Therefore, as a result of the present inventors' efforts to develop a more accurate and more sensitive diagnostic index than the non-invasive diagnostic index for hepatic steatosis, the serum values of the mitochondrial biomarker panel including FGF21 were obtained using various analysis methods of NAFLD. , by confirming that mitochondrial stress biomarkers and the combination of these factors greatly improve the usefulness and effectiveness of the algorithm for predicting hepatic steatosis, thereby completing the present invention.

An object of the present invention relates to a mitochondrial biomarker for non-invasive diagnosis of hepatic steatosis and a method of providing information for predicting or diagnosing hepatic steatosis using an indicator for non-invasive diagnosis of hepatic steatosis based thereon.

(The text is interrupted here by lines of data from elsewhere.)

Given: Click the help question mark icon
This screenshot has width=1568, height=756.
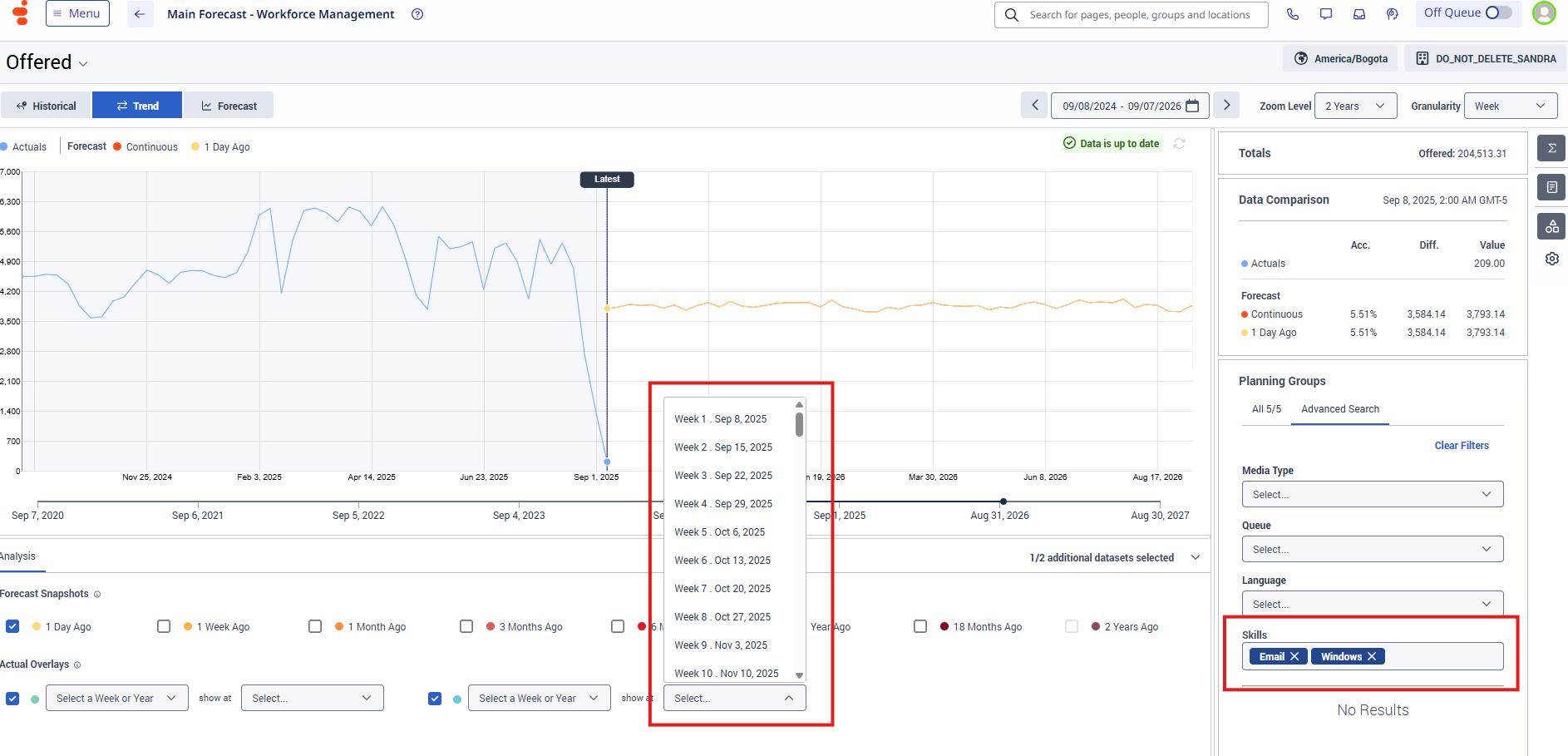Looking at the screenshot, I should (417, 14).
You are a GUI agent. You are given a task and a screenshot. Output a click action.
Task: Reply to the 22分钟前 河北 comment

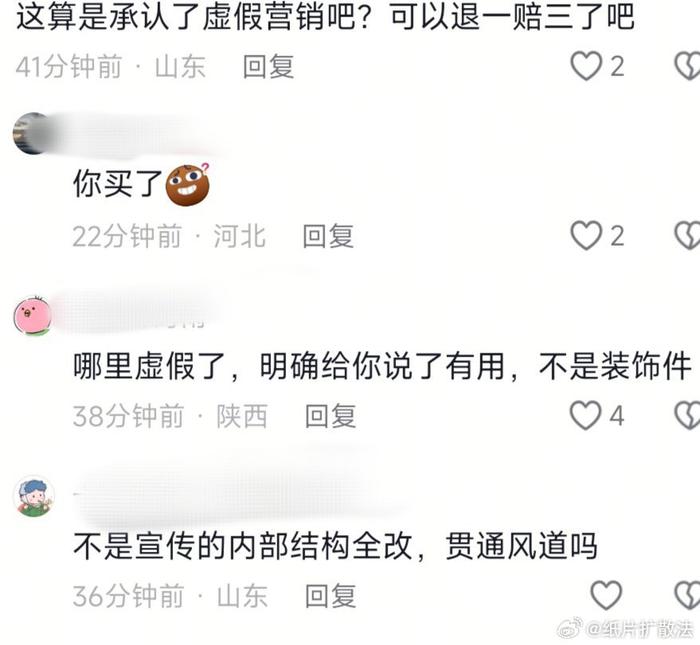pos(328,236)
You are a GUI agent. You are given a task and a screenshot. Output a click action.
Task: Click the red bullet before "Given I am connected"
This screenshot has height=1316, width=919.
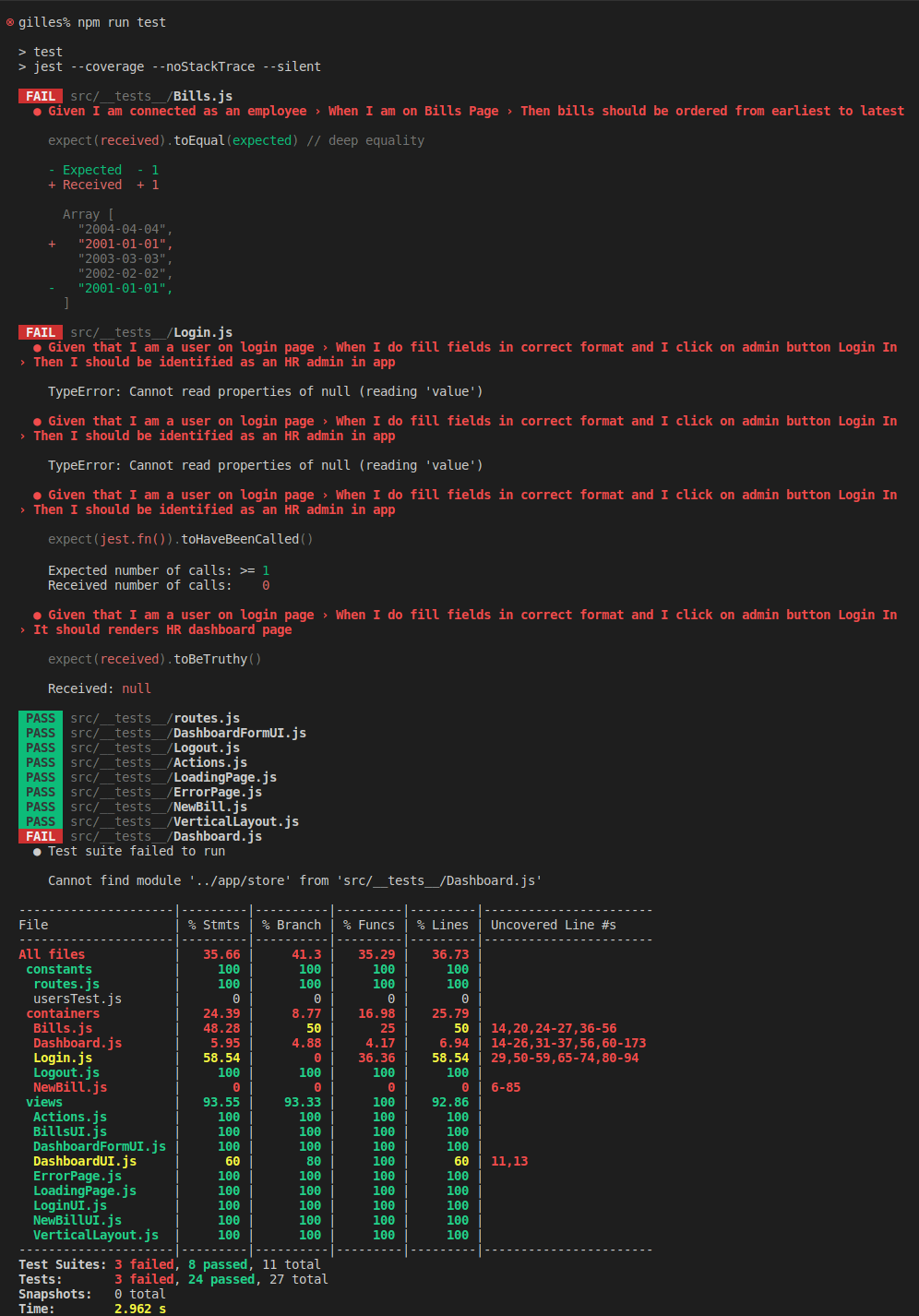pyautogui.click(x=38, y=112)
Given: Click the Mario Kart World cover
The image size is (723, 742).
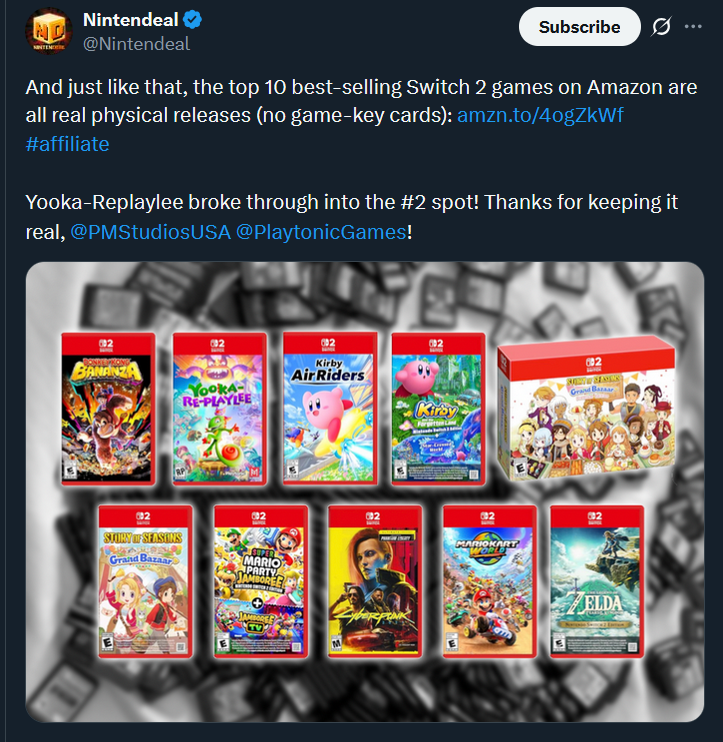Looking at the screenshot, I should coord(489,582).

In order to achieve the object of the present invention, the present invention

1) calculating a waist-to-hip ratio (WHR) from waist and hip circumference measurements measured from the subject;

2) fibroblast growth factor 21 (FGF21), fibroblast growth factor 19 (FGF19), adiponectin, leptin, insulin ( insulin), albumin, triglyceride (TG), total choresterol (TC) and alanine-aminotransferase (ALT) concentrations;

3) calculating an adiponectin-to-leptin ratio (A/L) from the adiponectin and leptin concentrations measured above;

4) WHR and A/L calculated above, and FGF21, FGF19, insulin, and albumin concentration values measured above are substituted for [Equation 1] below, and the metabolic stress index for hepetic steatosis; calculating MSI-S); and

[Equation 1]

5) It provides an information providing method for predicting or diagnosing hepatic steatosis, including comparing the MSI-S value with the cut-off value.

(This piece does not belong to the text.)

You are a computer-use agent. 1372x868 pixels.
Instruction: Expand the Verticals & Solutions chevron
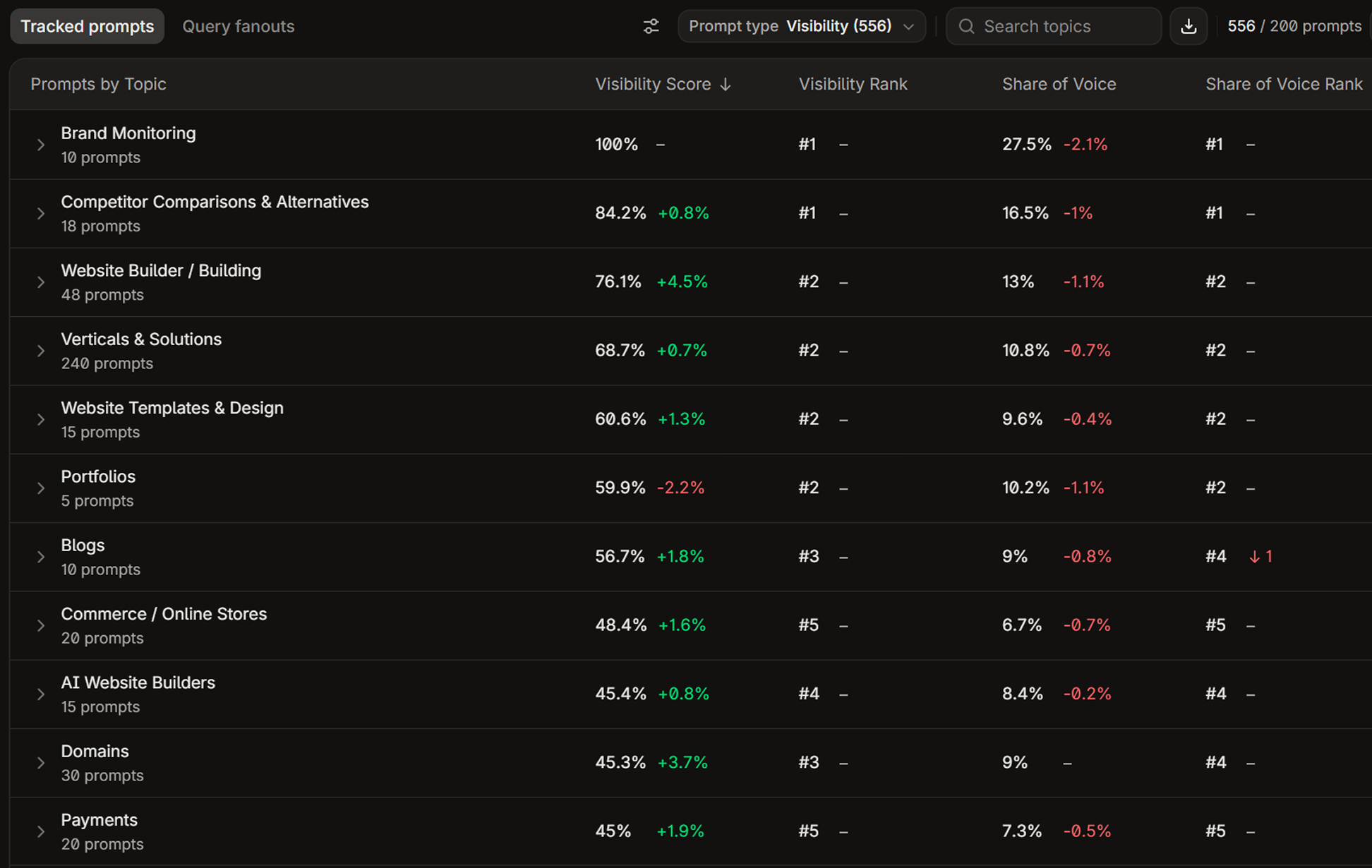[41, 351]

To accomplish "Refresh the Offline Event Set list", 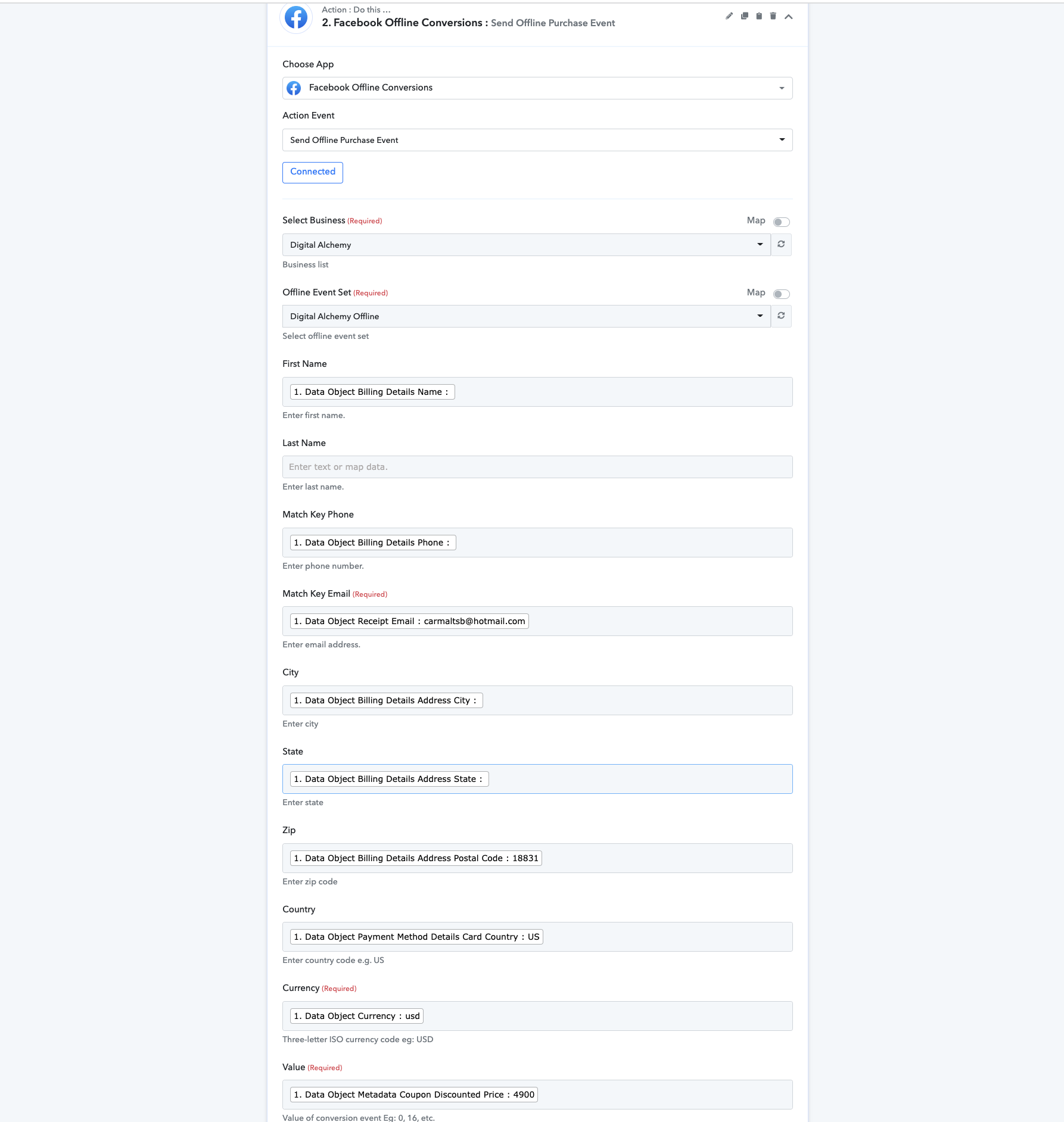I will (x=781, y=316).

Also, the present invention

1) Among biological samples isolated from individuals, growth factor 21 (fibroblast growth factor 21; FGF21), fibroblast growth factor 19 (FGF19), adiponectin, leptin, insulin (insulin), a set of reagents for determining the concentrations of albumin, triglyceride (TG), total choresterol (TC) and alanine-aminotransferase (ALT); and

2) It provides a kit for predicting or diagnosing hepatic steatosis, including a device for measuring the waist and hip circumference of an individual.

In the present invention, waist-hip ratio, GDF15, FGF21, FGF19, adiponectin-to leptin ratio (A/L), insulin, albumin, triglyceride (TG), total cholesterol (TC) and It was confirmed that alanine-aminotransferase (ALT) is an independent predictor of hepatic steatosis, and using this, a metabolic stress index for hepatic steatosis (MSI-S) was derived. . In addition, when the MSI-S is used, the diagnostic accuracy is superior to that of the existing non-invasive indicators of hepatic steatosis, and the liver fat content can be predicted. It can be easily used as a biomarker.

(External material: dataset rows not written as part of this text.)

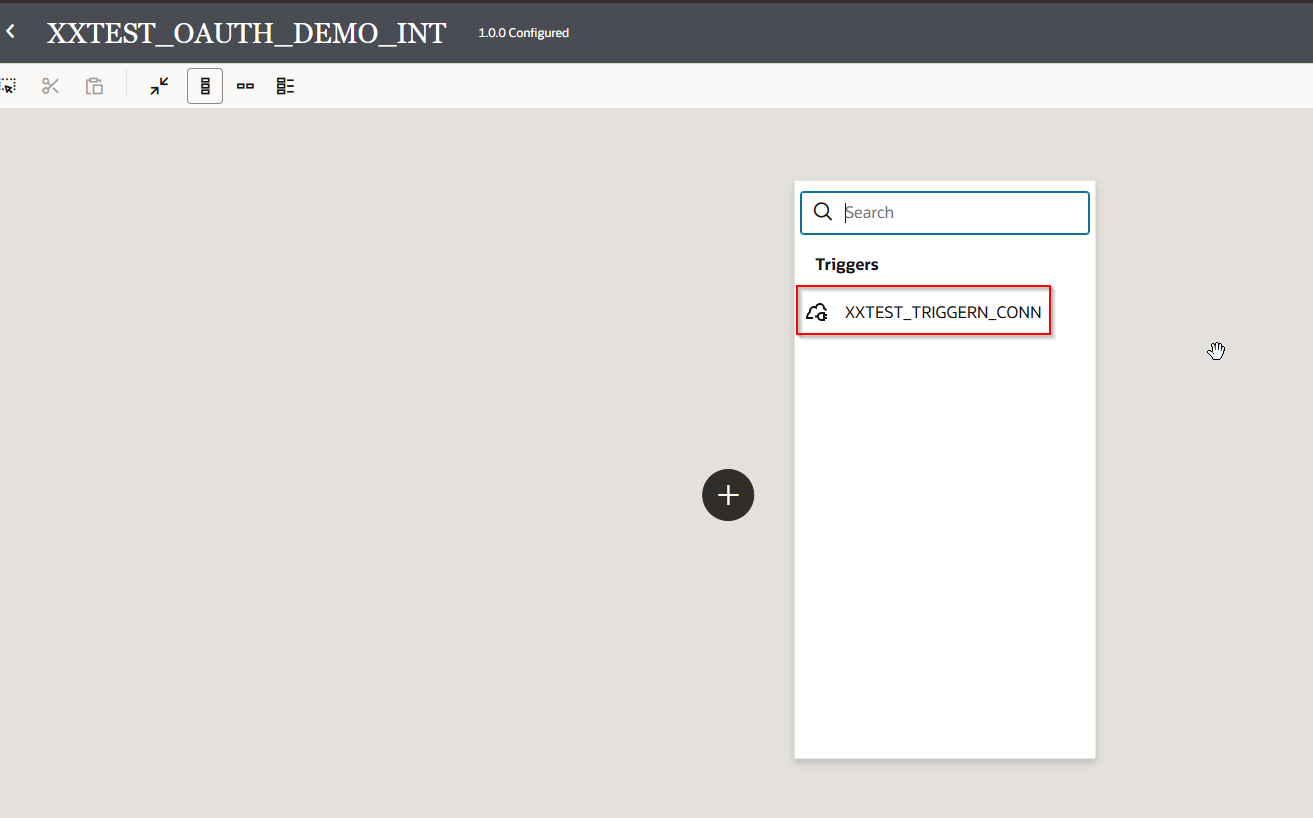The height and width of the screenshot is (818, 1313).
Task: Click empty canvas left of plus button
Action: (400, 495)
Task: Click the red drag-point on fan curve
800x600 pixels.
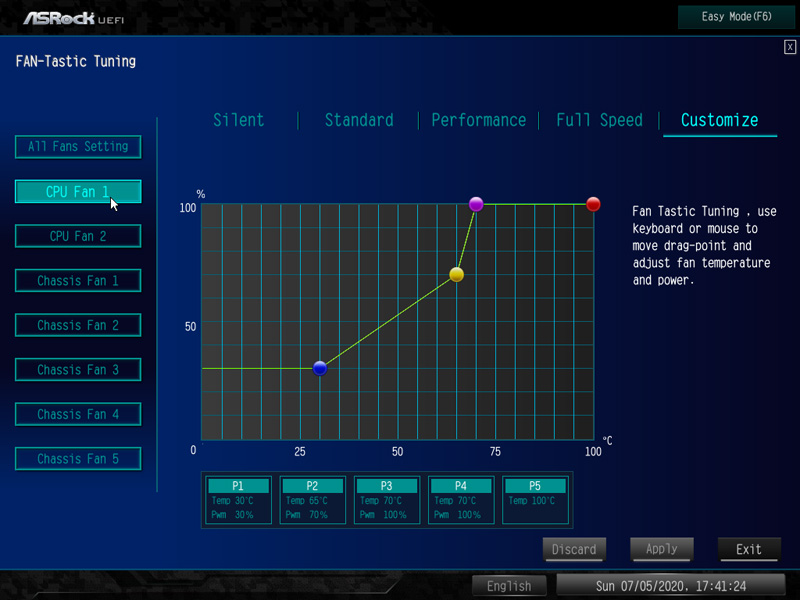Action: tap(593, 204)
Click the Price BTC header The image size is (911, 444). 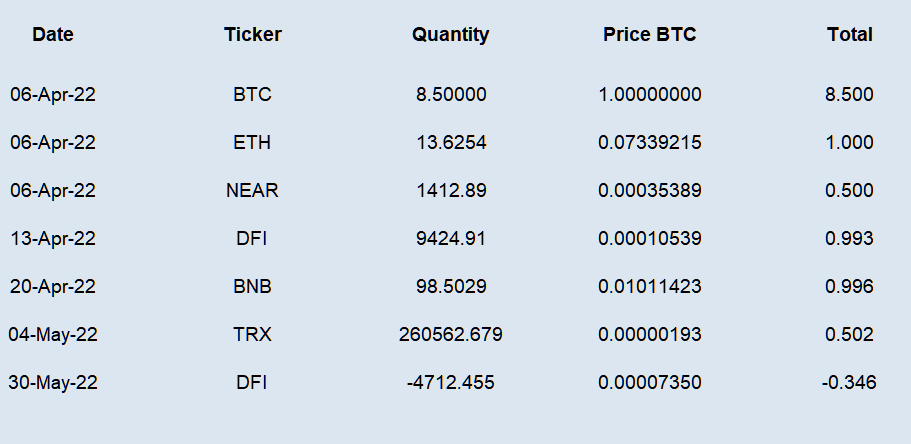pyautogui.click(x=650, y=35)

1 is a diagram schematically illustrating a flow chart of a test participant recruitment and analysis subgroup according to an embodiment of the present invention.
Figure 2 is a road comparing the metabolic stress index for hepatic steatosis (MSI-S) and other hepatic steatosis indicators according to the present invention, Figure 2A is a non-invasive score for predicting hepatic steatosis It is a diagram showing the ROC curve (* p <0.002, ** p <0.001 vs. MSI-S; ¶ deletion data (n = 2)), and FIG. 2B is a diagram showing the non-invasive predictive score according to the fatty liver grade. where FLI is the fatty liver index, NLFS is the non-alcoholic fatty liver disease (NAFLD) liver fat score, and HSI is the hepatic steatosis index.
3 is a road confirming the predictability of MSI-S for liver fat content, and hepatic fat content and MSI measured by magnetic resonance imaging-proton density fat fraction (MRI-PDFF) -S represents the relationship between predicted values by a multivariate linear regression model using the same biomarkers as used in S. Scatter plots (left) and Bland-Altman plots (right) show that the relationship between measured and predicted values is consistent. The mean difference and 95% concordance limit (SD ± 1.96 of error) are indicated by black and dotted lines, respectively.
4 is a diagram showing the clinical usefulness of a hepatic steatosis predictive index having a sensitivity and specificity of 90%.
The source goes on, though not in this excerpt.